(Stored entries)
┄┄┄┄┄┄
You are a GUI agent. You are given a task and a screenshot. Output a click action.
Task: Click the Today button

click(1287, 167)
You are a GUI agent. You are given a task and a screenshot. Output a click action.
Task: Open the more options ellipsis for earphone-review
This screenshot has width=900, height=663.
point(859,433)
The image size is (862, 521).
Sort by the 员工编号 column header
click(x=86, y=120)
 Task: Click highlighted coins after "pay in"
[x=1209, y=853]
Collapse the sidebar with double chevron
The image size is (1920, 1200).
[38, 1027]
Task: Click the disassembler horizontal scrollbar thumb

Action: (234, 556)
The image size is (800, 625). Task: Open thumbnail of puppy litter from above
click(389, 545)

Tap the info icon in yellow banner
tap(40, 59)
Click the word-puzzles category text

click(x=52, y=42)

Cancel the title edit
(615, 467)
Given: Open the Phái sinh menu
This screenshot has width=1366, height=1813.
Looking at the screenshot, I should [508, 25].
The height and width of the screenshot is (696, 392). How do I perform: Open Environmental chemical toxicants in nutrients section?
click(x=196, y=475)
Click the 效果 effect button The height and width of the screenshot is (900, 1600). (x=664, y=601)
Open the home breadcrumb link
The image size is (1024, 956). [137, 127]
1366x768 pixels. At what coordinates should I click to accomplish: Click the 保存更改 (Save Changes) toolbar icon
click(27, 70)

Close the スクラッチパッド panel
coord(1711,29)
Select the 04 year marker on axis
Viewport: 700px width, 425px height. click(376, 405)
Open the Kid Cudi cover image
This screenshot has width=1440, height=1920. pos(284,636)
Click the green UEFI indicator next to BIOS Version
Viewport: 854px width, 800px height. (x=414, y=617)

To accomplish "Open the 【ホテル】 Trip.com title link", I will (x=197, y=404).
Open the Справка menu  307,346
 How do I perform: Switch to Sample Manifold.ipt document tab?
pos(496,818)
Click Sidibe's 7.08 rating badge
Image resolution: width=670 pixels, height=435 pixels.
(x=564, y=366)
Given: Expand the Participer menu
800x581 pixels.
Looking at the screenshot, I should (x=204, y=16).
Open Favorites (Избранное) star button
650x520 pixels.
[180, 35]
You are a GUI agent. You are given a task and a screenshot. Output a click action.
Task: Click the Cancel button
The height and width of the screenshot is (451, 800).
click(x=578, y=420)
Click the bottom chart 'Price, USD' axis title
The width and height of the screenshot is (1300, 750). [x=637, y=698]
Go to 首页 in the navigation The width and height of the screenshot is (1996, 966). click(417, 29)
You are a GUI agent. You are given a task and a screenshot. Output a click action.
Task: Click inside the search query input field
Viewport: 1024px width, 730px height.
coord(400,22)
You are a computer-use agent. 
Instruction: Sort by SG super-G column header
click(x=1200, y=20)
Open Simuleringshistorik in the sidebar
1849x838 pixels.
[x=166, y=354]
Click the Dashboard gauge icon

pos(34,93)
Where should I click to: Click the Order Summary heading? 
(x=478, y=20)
┄┄┄┄┄┄
Duplicate everything from the line containing "Click the 效果" down to the line containing "click(27, 70)", keeping both of those lines.

Click the 效果 effect button The height and width of the screenshot is (900, 1600). (x=664, y=601)
Open the home breadcrumb link
The image size is (1024, 956). [137, 127]
1366x768 pixels. At what coordinates should I click to accomplish: Click the 保存更改 (Save Changes) toolbar icon
click(27, 70)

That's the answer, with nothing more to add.